__YOUR INSTRUCTIONS__: Your output is the line containing "Select the processShippingInfo.jsp" plus every line after it in the listing, reproduced exactly.

__DATA TO PROCESS__:
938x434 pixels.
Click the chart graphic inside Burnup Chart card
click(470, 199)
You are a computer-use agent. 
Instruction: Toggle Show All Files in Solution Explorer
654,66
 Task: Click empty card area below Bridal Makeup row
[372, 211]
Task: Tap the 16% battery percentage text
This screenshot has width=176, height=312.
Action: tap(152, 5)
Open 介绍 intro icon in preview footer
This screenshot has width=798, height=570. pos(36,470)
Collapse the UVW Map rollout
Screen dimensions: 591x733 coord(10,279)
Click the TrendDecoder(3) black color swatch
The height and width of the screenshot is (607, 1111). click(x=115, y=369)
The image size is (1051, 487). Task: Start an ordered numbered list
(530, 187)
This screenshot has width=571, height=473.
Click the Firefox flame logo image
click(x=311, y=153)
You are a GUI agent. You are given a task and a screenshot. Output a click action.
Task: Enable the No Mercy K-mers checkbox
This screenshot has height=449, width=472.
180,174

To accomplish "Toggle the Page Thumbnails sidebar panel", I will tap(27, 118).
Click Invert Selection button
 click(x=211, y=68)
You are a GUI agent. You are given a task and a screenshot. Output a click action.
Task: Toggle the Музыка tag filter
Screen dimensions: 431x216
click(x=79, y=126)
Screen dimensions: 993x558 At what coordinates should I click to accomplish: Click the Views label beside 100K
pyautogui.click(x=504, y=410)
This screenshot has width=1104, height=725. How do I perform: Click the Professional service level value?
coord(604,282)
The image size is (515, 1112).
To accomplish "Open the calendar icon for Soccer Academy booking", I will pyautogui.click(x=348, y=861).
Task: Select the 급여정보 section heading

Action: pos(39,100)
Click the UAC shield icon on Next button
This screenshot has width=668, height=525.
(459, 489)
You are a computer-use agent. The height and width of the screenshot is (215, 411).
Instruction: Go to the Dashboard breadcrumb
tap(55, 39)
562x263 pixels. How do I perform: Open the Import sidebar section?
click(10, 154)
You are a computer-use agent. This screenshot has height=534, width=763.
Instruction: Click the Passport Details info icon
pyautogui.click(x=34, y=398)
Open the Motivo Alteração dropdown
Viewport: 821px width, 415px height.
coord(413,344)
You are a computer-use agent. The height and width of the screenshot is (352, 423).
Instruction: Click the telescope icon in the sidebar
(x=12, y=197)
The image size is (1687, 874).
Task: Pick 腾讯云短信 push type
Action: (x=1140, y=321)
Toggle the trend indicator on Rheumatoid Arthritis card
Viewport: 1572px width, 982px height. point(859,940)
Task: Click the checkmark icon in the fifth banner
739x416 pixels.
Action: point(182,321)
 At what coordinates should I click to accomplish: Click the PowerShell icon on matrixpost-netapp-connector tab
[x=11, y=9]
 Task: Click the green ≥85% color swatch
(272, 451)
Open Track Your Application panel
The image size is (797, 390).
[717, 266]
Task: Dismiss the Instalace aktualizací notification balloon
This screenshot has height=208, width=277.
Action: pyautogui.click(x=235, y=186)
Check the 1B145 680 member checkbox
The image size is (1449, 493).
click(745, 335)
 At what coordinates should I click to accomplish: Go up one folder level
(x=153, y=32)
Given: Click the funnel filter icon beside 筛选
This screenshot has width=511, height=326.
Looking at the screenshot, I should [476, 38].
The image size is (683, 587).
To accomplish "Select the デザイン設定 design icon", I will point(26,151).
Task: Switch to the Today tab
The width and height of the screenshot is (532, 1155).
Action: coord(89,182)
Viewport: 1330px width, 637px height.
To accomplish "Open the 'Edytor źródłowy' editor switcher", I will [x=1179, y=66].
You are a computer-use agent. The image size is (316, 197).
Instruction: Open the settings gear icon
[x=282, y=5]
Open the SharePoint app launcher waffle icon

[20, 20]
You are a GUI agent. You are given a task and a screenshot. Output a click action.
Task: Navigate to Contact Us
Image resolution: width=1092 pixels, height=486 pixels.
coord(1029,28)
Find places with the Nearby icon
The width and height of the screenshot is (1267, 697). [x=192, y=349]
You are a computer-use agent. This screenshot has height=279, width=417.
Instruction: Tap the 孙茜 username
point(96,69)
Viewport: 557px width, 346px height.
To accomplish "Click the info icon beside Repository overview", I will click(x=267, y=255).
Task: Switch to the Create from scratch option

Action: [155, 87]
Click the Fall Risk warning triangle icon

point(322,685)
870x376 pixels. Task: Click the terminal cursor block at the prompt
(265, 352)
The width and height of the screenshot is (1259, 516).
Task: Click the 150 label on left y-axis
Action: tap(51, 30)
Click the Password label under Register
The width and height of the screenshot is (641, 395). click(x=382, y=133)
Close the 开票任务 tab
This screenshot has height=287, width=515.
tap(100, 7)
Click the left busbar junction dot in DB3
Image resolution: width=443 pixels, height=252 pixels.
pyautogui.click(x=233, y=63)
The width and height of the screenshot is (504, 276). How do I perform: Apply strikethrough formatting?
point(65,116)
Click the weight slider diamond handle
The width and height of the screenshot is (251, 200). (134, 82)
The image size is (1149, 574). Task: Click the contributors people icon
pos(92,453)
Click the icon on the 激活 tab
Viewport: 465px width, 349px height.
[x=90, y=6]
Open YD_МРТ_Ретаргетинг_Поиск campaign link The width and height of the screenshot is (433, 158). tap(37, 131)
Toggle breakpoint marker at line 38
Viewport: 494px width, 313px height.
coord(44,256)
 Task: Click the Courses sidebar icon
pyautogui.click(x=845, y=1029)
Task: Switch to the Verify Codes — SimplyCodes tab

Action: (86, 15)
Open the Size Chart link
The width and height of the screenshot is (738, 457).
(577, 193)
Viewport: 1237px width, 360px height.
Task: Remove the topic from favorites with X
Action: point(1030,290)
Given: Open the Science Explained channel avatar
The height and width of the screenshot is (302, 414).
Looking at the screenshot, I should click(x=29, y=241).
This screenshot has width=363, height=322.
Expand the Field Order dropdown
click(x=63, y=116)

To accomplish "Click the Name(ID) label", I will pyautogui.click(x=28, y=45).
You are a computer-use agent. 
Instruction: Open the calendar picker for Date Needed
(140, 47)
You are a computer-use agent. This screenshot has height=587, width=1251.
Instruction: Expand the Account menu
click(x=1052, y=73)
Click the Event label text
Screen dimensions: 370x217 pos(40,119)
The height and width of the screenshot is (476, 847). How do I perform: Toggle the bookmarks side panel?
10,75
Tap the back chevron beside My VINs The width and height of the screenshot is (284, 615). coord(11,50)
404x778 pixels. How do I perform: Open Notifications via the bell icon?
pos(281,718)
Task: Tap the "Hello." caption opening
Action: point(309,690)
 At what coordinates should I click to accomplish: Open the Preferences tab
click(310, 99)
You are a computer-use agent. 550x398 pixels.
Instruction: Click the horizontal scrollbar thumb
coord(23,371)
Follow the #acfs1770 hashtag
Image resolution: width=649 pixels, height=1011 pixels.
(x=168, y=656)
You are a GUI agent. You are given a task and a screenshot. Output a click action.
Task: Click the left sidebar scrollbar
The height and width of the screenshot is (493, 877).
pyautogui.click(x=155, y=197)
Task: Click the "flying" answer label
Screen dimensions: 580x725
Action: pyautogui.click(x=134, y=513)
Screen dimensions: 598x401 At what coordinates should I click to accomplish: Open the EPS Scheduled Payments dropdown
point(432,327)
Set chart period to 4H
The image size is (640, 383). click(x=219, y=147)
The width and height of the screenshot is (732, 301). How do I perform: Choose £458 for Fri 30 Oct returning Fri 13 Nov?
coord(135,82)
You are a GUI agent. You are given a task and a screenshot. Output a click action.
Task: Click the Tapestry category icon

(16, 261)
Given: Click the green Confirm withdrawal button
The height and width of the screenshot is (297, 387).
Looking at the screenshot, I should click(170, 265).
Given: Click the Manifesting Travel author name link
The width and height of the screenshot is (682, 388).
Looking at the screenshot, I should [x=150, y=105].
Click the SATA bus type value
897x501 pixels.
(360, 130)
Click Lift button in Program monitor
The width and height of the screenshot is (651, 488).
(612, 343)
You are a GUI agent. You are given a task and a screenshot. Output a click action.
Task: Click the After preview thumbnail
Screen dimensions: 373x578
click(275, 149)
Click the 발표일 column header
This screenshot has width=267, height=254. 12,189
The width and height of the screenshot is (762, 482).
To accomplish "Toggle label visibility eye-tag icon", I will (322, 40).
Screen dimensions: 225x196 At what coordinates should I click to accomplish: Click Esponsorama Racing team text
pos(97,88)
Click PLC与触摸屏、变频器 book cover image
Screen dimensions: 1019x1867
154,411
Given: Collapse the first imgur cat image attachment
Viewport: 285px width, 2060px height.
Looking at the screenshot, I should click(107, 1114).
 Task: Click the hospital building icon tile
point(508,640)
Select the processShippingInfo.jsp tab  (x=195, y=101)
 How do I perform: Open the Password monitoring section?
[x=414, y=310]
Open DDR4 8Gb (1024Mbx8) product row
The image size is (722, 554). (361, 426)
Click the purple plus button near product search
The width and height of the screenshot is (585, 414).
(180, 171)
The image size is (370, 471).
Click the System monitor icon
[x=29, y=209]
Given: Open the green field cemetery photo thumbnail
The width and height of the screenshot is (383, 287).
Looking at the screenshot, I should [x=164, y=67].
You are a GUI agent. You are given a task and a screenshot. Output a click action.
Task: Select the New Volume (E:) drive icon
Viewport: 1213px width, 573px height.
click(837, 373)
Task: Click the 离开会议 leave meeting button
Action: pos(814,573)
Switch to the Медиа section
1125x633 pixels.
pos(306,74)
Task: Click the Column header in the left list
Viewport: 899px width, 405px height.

__SOLUTION TO THE EXERCISE__:
Select the processShippingInfo.jsp tab  (x=195, y=101)
 How do I perform: Open the Password monitoring section?
[x=414, y=310]
Open DDR4 8Gb (1024Mbx8) product row
The image size is (722, 554). (361, 426)
Click the purple plus button near product search
The width and height of the screenshot is (585, 414).
(180, 171)
The image size is (370, 471).
Click the System monitor icon
[x=29, y=209]
Given: Open the green field cemetery photo thumbnail
The width and height of the screenshot is (383, 287).
Looking at the screenshot, I should [x=164, y=67].
You are a GUI agent. You are given a task and a screenshot. Output a click action.
Task: Select the New Volume (E:) drive icon
Viewport: 1213px width, 573px height.
click(837, 373)
Task: Click the 离开会议 leave meeting button
Action: pos(814,573)
Switch to the Медиа section
1125x633 pixels.
pos(306,74)
Task: Click the Column header in the left list
Viewport: 899px width, 405px height.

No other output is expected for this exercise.